=== 本文抜粋 ===
-------
第72回労働政策審議会勤労者生活分科会中小企業退職金共済部会議事録

日時

平成31年3月8日(金)15:00~15:30

場所

TKP新橋カンファレンスセンター ホール5B

議事

 
○内藤部会長 それでは、定刻より多少早いようでございますが、委員の皆様、おそろいになりましたので、ただいまから第72回「労働政策審議会勤労者生活分科会中小企業退職金共済部会」を始めます。
本日は、山本委員、花井委員が御欠席でございます。また、関委員は御所用のため、少し遅れての御参加となります。
労働政策審議会令第9条の規定(全委員の3分の2以上(最低10名)または公労使委員の各3分の1以上(最低各2名))により、定足数は満たしております。
本日の議題ですが、「平成31年度の付加退職金支給率について(諮問)」及び「その他」となっております。
本日の部会の説明は、タブレットを使用して行うことになっております。事務局のほうから、何か御説明があればお願いいたします。
○高橋勤労者生活課長補佐 本日の部会でございますけれども、ペーパーレスで実施させていただきます。お手元にはタブレットを配付しております。
簡単に操作の御説明をさせていただきます。現在、プライベートファイルというフォルダが開いた画面になっているかと思いますけれども、説明者が指示いたしますので、その資料を指でタップして開いていただければと思います。指を上下していただきますと、ページをめくることができます。戻っていただく場合には、左上のマイプライベートファイルというところを、また軽くタッチしていただきますと戻れます。
しばらく資料を開いておりますと、このマイプライベートファイルという表示が消えることがございますけれども、再度資料に触れていただけばまた戻ってまいります。
-------
=== 作業内容 ===
**a.** 部会の議事録について、次の(i)〜(iii)がそれぞれ議事録と合っているかを「はい」か「いいえ」で答え、判断の根拠となる議事録の言葉をそのまま引用してください。(i) 本日は山本委員と花井委員が欠席している。(ii) 本日の部会では紙の資料を配付して説明を行う。(iii) 関委員は部会の開始時から出席している。
**b.** 中小企業退職金共済部会の議事録の続きを、最後の文の後から書いてください。
この後に続く行は、上の議事録とは関係がありません。

=== 与えられた情報 ===
-------
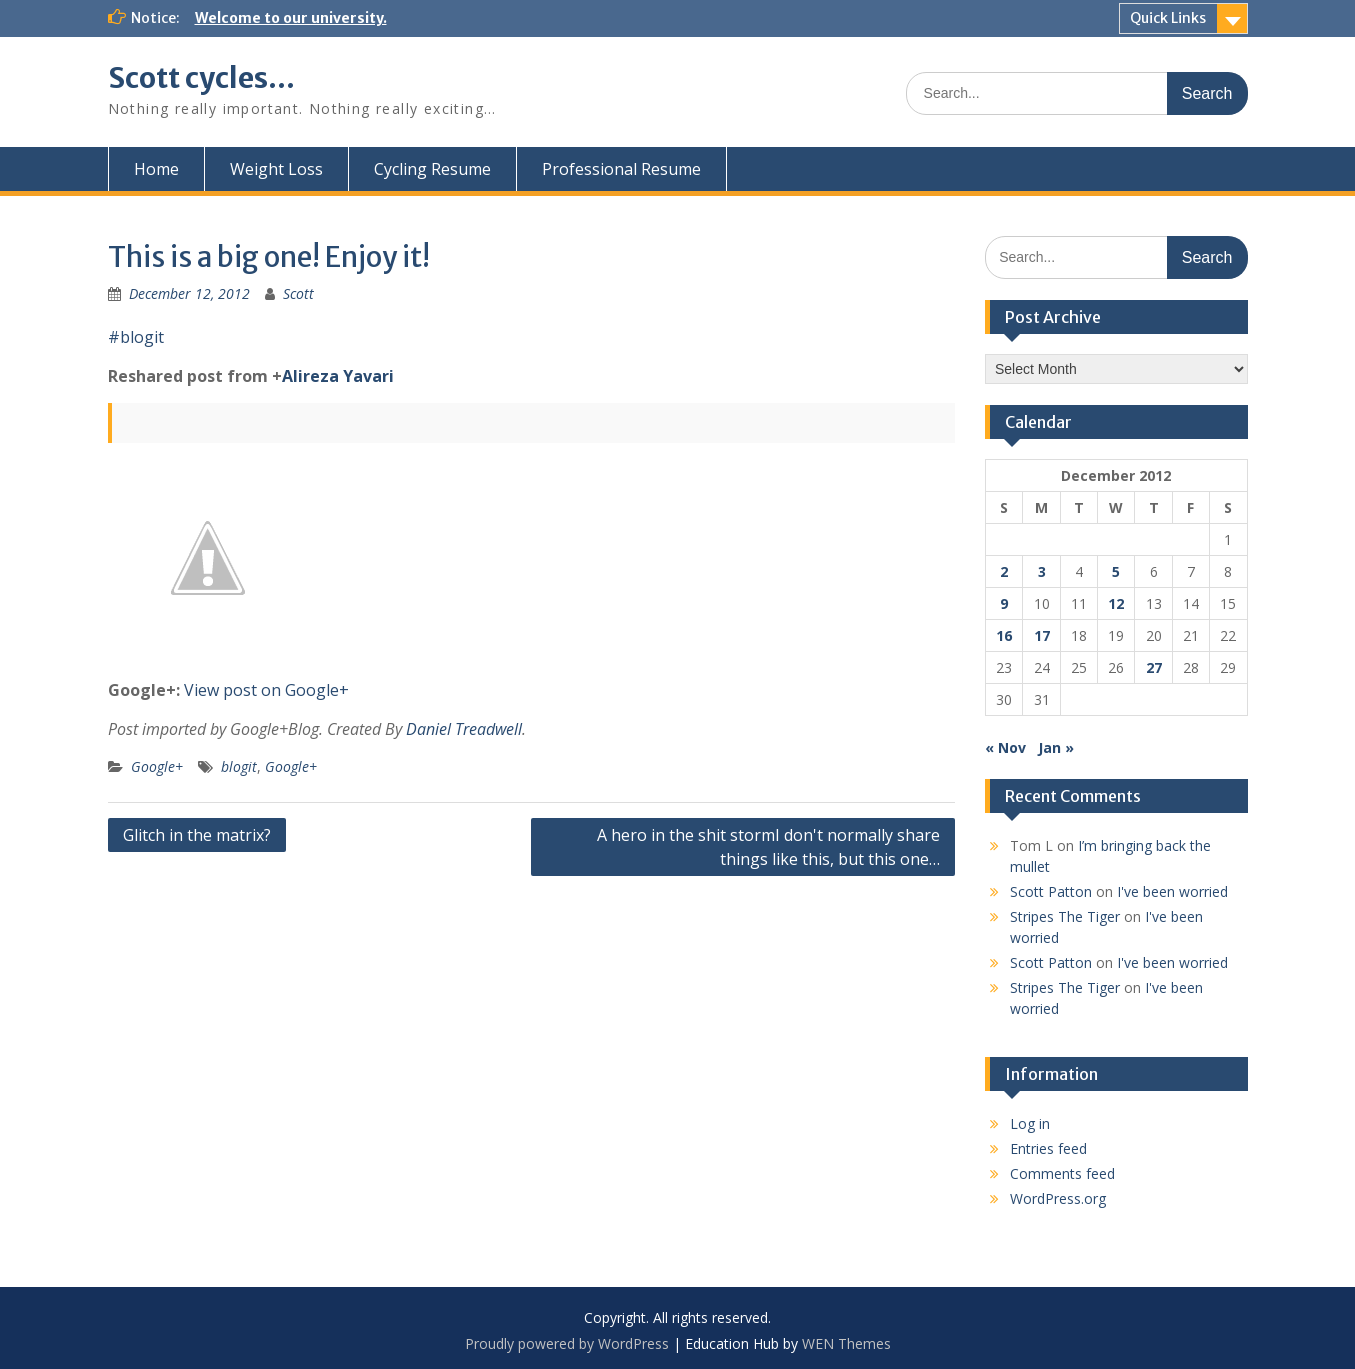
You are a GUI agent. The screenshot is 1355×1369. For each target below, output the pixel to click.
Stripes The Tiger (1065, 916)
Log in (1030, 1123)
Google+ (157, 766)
-------
=== 作業結果 ===
**a.**
(i) はい。「本日は、山本委員、花井委員が御欠席でございます。」
(ii) いいえ。「ペーパーレスで実施させていただきます。」
(iii) いいえ。「関委員は御所用のため、少し遅れての御参加となります。」

**b.**
そのほか、何か御不明な点がございましたら、近くに職員を配置しておりますので、お申し出いただければと思います。
また、雇用環境・均等局長の小林でございますけれども、国会の用務の関係で少し遅れて参ることになっております。
よろしくお願いいたします。
○内藤部会長 それでは、次第に従って議事を進めてまいります。
議題1「平成31年度の付加退職金支給率について(諮問)」に入ります。
この件につきまして、本日、厚生労働大臣から労働政策審議会宛てに諮問がなされておりますので、事務局のほうから御説明をお願いいたします。
○宇野勤労者生活課長 では、私のほうから説明させていただきます。
まず、参考1を開いていただけますでしょうか。付加退職金の御説明の前に、マーケットの動きを簡単におさらいさせていただきたいと思います。
参考1の2ページ目で、ベンチマーク収益率の推移ということで折れ線グラフを示させていただいております。これは、各年度初めを起点にしまして、その収益率を折れ線グラフで示しているものでございます。
平成29年度ですと、特に赤い部分、国内株式(赤い線で四角い箱)と外国株式(赤い線で×)のグラフを見ていただきますと、収益率が大きく上がっているのがわかると思いますが、30年度につきましては、この赤いところが、特に年後半部分について大きく下がってきているということでございます。
外国株式につきましては、その後回復しておりますが、国内株式につきましては、まだ収益率がゼロよりも下の水準になっているという状況でございます。
この動きにつきましては、平成31年2月分まで示しておりますけれども、昨日の直近の動きを見ましても、3月7日時点でも、国内株式のベンチマークであるTOPIXは、2月末に比べて0.4%減少という形で、2月末よりも減っているような形になっております。
そういう形で、全体的に厳しい市況だということをまず御理解いただければと思っております。
この資料を見ていただきまして、またマイプライベートファイルを押していただいて、資料2をご覧いただければと思います。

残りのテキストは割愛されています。